The Franklin Delano Roosevelt Suite & Historical Collections
The centerpiece and spiritual home of the Foundation is the FDR Suite at Adams House, Harvard University, the 1904 Westmorly Court rooms of “Frank” Roosevelt and his roommate Lathrop “Jake” Brown. There, the Foundation maintains a living museum to the 32nd president of the United States. After a complete renovation that required six years and $300,000, the restored rooms, which contain almost 2000 period objects, shed new light on the early life of one of America’s most important president and form one of the most detailed and illustrative collections of Gilded Age university life anywhere in the world.

The FDR Global Citizenship Program
The Global Citizenship program exposes Harvard undergraduates to the globalized structures that underpin 21st-century business, politics, communications and science; with strong emphases on health, ideology and the environment.

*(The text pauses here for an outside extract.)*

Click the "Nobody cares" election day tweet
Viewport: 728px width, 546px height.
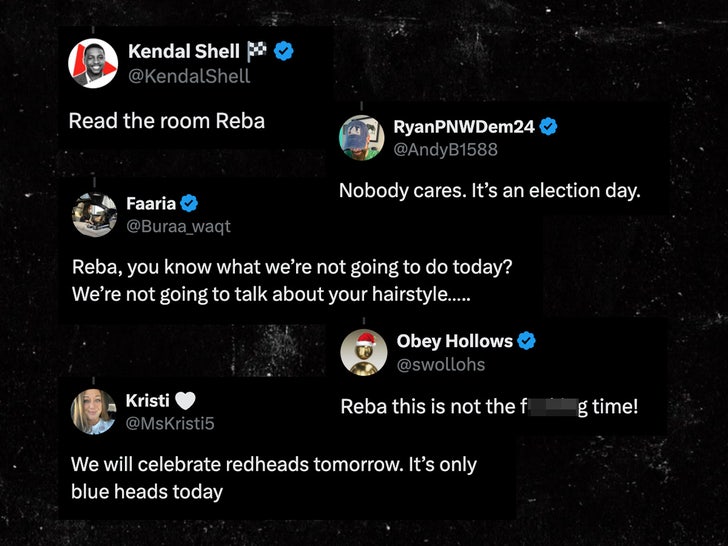(489, 190)
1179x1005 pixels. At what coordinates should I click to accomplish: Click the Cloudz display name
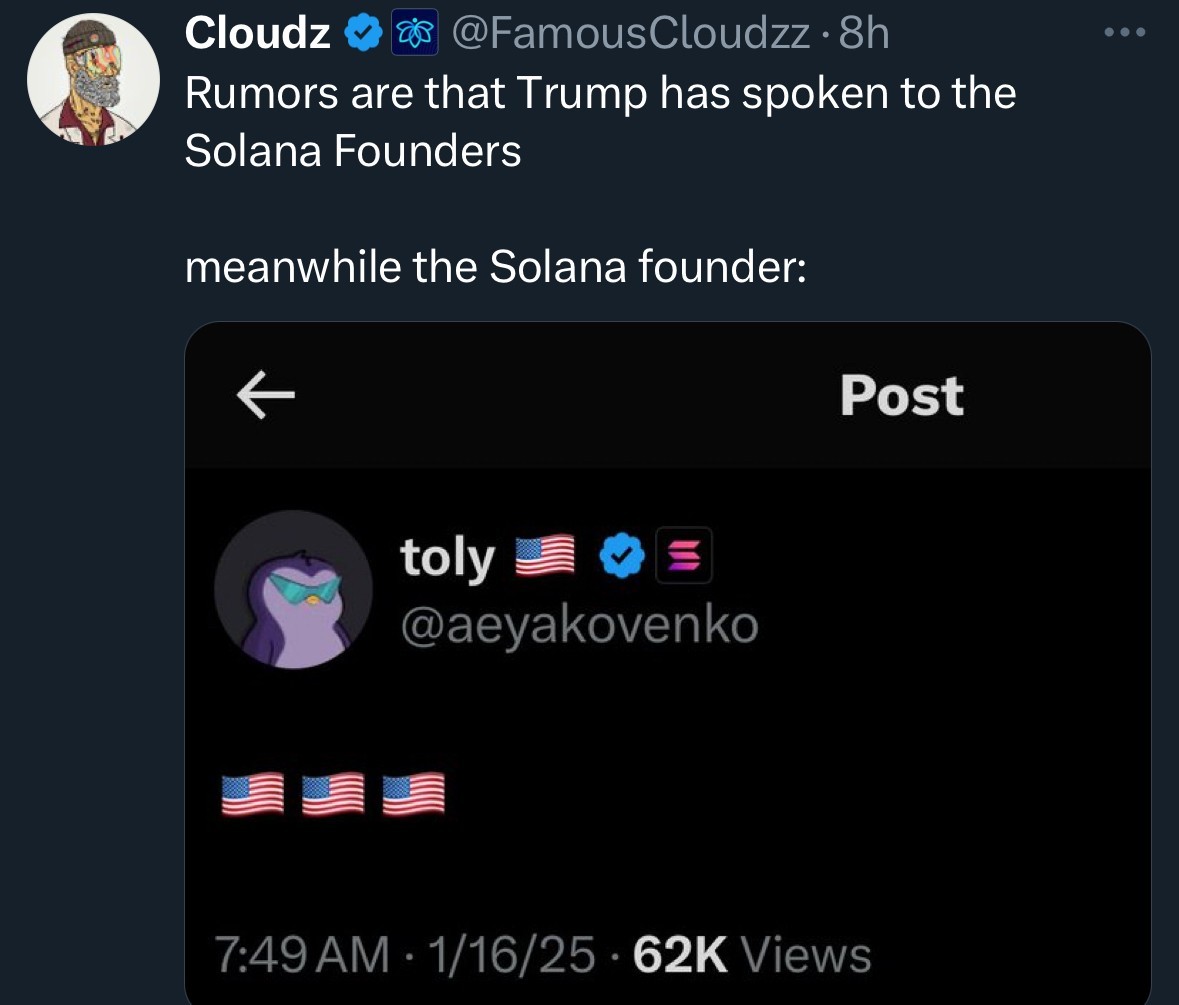click(258, 35)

Student programming includes conferences and seminars throughout the academic year that allow undergraduates to engage directly with noted experts from government, science, development, medicine and diplomacy. The program also sponsors the FDR Global Fellowship, which annually sends 2-4 talented undergraduates – who could not otherwise afford to spend a summer in academic pursuits – abroad for extensive training and research in the humanities and natural sciences.

The FDR Center for Global Engagement
Begun in 2013 as an expansion of the Foundation's educational mission, the Center is guided by one of the core tenets of Franklin Roosevelt’s philosophy: “it is common sense to take a method and try it. If it fails, admit it frankly and try another. But above all, try something.”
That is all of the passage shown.